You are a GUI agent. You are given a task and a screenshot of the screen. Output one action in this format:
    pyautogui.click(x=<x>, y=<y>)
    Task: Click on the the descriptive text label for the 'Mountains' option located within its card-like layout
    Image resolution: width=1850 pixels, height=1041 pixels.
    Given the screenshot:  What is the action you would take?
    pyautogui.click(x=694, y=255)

**Given instruction**
Count the lines in the data above that contain the string "action", treating uppercase and lowercase as different. Reply with the number alone.

**Written solution**
2